There is Arrigo Abati, another pioneer, managing director of Engineering after having participated in the birth and affirmation of Cerved.

There is Sergio De Vio, a refined intellectual and long-time president of the company; and there is Paolo Pandozy, the manager under whose direction Engineering has seen its size grow and value and profits explode.

There are - finally and above all - Rosario Amodeo and Michele Cinaglia, the two entrepreneurs who, after having circumnavigated the world and braved storms of all kinds together, could not agree on the port of call and said goodbye forever.

Ideas on the future of Engineering

Two different ideas on the future of Engineering have proved irreconcilable. That of a "public company" owned by the main Italian banking group or by Cassa Depositi e Prestiti, a solution that Cinaglia was working on, could not be reconciled with the advent of the family dynasty envisioned by Amodeo. The failure to reconcile the two visions of the desirable future for Engineering has prevented both from being realised.

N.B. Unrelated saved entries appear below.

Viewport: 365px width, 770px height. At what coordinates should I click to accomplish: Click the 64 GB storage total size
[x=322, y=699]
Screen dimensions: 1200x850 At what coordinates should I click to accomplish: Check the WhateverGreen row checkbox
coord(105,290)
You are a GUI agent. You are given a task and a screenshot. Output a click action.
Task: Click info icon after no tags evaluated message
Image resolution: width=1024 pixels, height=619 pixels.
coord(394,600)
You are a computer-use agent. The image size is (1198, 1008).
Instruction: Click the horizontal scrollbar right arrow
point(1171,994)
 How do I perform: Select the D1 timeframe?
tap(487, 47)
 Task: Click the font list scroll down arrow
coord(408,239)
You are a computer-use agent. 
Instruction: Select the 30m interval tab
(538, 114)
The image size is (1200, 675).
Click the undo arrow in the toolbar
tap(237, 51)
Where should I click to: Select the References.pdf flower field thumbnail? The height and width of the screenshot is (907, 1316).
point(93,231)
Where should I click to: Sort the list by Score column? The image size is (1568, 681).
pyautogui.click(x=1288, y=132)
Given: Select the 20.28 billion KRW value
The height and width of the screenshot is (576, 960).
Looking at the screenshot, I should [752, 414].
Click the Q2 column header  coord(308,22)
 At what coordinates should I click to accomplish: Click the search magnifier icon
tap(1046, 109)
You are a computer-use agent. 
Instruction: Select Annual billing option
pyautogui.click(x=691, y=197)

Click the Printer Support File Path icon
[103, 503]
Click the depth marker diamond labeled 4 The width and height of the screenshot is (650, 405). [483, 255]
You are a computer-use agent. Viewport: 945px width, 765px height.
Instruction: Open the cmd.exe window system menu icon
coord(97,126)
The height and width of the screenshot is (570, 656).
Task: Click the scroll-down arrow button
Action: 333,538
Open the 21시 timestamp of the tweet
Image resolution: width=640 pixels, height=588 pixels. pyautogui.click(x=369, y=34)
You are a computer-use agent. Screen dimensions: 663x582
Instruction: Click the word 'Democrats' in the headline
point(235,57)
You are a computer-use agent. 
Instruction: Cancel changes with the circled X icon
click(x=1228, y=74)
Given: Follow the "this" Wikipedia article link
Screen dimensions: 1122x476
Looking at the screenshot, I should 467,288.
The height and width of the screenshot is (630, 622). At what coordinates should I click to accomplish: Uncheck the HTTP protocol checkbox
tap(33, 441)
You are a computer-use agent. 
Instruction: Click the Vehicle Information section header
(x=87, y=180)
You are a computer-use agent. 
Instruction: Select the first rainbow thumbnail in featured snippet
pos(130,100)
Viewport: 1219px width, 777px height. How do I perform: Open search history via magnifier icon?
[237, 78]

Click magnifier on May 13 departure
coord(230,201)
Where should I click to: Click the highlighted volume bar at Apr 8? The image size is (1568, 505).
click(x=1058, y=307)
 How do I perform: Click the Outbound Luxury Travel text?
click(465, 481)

The two partners undoubtedly emerged enriched from this affair. Get rich with honour is the title of a treatise written in 1458 by a humanist merchant, the Dalmatian Benedetto Cotrugli, who argued that getting rich honestly means enriching society and that, if it is true that accounts must be kept in order, it is equally true that this it is not enough: intellectual, professional, moral and human skills are needed without which what is achieved is not a real enterprise.

The power of ingenuity

The last time Michele Cinaglia attended the kick-off of Engineering was on March 11, 2019, at the Parco della Musica in Rome. He spoke for a few minutes and not about company balance sheets, new markets or innovative products but to the two thousand executives and managers who listened to him in religious silence he spoke of the amazement felt the day before in front of the bronze doors of San Giovanni in Laterano, in Rome, coming from Curia Iulia, the ancient Roman Senate. He lingered on the strength, on the ingenuity, on the enchantment that the genius of the past gives us. When Cinaglia was silent there was a timid applause, almost circumstantial, but which then gradually became more and more convinced and warmer, as if little by little everyone had finally understood.


Taken from: 40 years of Engineering. The story of an Italian company and the people who built it, by Nicola Melideo (ed. Guerini Next with goWare for the digital edition), pp. 11-14.